Assim me definiria caso realmente tivesse o complexo de superioridade que outros me afirmam e reafirmam. Mas, por quê me vêem superior? Por quê não me assinam somente como uma boca difusa?
Já que me apresento como superior, poderia fingir que nunca vi o absoluto e que nunca entendi minhas atitudes, defendendo, assim como Adão, que meus pecados originais caíram sobre mim através da desobediência do outro: não sabia o que estava fazendo, só confiei no outro. E eis que vejo o pecado!
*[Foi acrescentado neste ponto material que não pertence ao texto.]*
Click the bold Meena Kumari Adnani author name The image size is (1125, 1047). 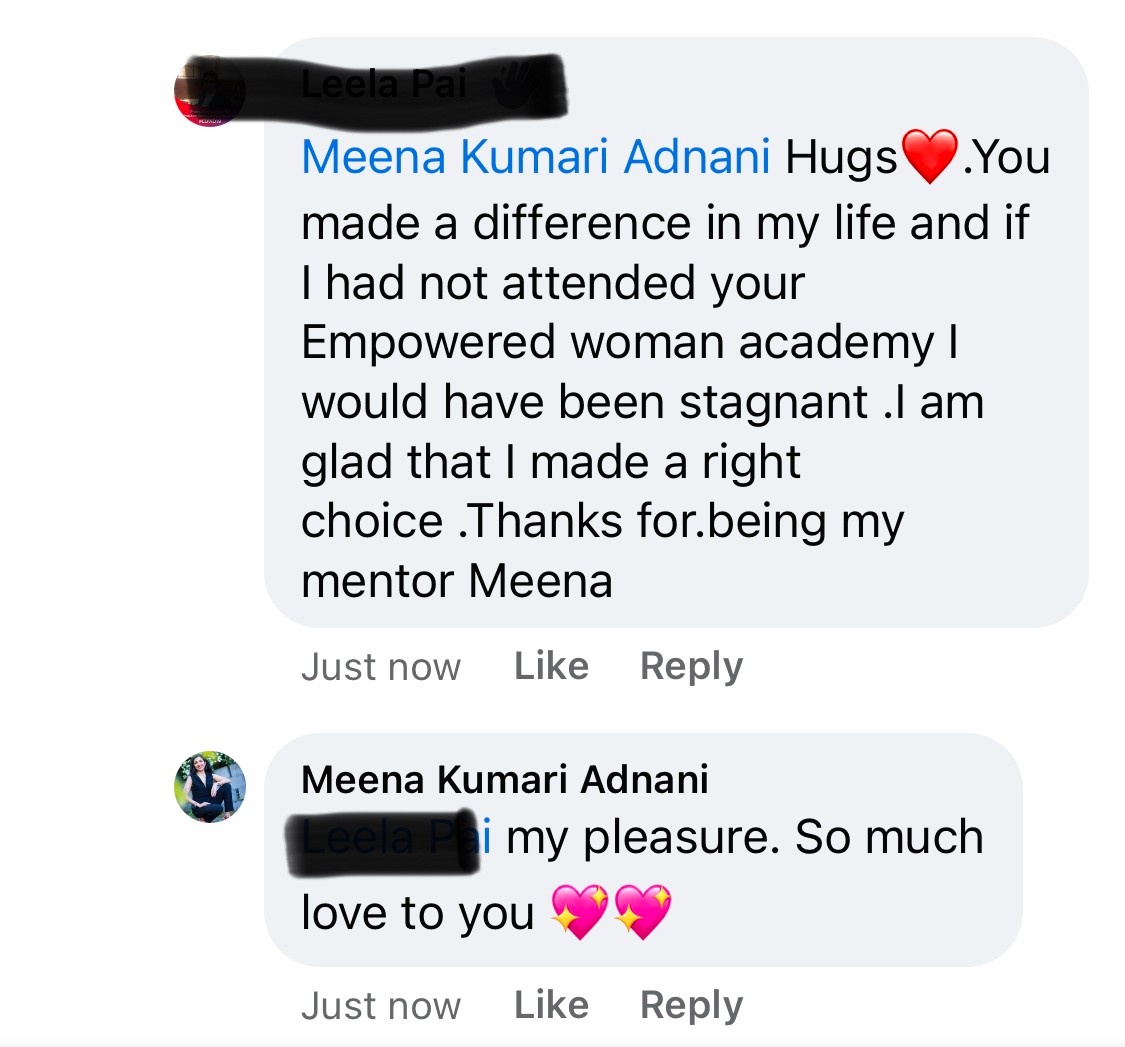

Não por culpa minha, repito: confiei no outro.
Já que me apresento como superior, poderia não só me comparar a Adão, mas também a Jesus ou a qualquer outro herói popular com toda sua coragem para pensar que não preciso ser salvo, posto que acredito na infalibilidade de meus atos já que não me abalo com as tentações e males do mundo dos normais – ao qual não pertenço sendo superior.
No entanto, não me sinto superior. Se eu fosse um herói, seria aquele que traz a bagunça de todos e não a resolução do problema de cada um – diferente de Jesus e talvez semelhante a Sócrates, mas não sei se morreria pela vida justa. Se me mostro superior é porque não passo de uma boca difusa que esparrama palavras em abundância. Se pouco me explico é por achar desnecessário. Tento ser tão transparente a ponto de explicar mudamente minha intenções - mesmo calando minha essência, mas é impressionante ver que ninguém tem o todo. Prefiro então me calar, mesmo que me custe carregar a imagem de superior.